(Stored items from a collection)
- Opening Delimiter -
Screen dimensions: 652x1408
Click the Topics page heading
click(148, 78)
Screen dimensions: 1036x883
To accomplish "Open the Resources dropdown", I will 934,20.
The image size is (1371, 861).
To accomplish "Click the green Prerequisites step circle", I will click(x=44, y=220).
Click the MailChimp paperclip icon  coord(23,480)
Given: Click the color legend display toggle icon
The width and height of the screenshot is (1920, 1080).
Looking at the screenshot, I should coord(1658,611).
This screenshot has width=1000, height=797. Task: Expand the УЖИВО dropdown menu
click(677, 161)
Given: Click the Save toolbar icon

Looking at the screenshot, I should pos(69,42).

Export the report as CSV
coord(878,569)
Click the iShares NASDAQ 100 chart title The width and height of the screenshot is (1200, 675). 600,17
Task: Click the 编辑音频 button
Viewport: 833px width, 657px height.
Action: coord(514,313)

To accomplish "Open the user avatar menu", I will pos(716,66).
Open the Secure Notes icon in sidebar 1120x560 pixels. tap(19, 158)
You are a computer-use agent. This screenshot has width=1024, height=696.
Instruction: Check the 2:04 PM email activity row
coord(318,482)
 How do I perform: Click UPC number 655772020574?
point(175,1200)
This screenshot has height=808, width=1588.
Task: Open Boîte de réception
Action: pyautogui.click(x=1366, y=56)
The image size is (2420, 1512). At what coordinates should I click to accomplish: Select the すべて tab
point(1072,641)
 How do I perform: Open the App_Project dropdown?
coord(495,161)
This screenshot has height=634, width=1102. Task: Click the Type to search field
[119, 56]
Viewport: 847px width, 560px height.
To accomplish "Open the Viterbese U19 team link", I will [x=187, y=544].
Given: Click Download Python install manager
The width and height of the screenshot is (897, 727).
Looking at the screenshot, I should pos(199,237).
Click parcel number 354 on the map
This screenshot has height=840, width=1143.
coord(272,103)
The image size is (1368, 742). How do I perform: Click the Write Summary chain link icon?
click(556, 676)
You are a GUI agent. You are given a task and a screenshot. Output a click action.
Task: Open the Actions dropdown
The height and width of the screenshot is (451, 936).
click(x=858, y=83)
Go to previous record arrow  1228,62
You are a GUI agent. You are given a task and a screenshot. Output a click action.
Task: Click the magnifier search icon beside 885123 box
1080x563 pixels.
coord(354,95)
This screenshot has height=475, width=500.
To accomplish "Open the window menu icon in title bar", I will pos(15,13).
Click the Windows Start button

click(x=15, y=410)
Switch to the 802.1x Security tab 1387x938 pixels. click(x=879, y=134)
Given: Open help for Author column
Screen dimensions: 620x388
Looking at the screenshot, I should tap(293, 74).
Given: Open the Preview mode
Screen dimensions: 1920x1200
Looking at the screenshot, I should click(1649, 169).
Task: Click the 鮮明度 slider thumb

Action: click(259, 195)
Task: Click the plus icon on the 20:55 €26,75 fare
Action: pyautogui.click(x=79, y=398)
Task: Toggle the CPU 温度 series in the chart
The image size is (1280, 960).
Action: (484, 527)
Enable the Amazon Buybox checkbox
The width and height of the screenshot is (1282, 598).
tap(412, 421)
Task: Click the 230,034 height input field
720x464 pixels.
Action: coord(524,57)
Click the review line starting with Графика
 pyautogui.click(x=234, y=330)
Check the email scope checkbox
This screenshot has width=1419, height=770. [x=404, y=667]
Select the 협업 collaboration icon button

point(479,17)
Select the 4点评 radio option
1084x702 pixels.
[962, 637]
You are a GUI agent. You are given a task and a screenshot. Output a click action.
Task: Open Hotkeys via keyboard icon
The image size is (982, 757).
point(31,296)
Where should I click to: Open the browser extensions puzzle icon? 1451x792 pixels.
- Closing Delimiter -
## EXERCISE DESCRIPTION
Word for word, please print every line from the beginning of the records to the line bearing "Given: Click the color", counting both ends and stopping there.

## WRITTEN RESPONSE
Screen dimensions: 652x1408
Click the Topics page heading
click(148, 78)
Screen dimensions: 1036x883
To accomplish "Open the Resources dropdown", I will 934,20.
The image size is (1371, 861).
To accomplish "Click the green Prerequisites step circle", I will click(x=44, y=220).
Click the MailChimp paperclip icon  coord(23,480)
Given: Click the color legend display toggle icon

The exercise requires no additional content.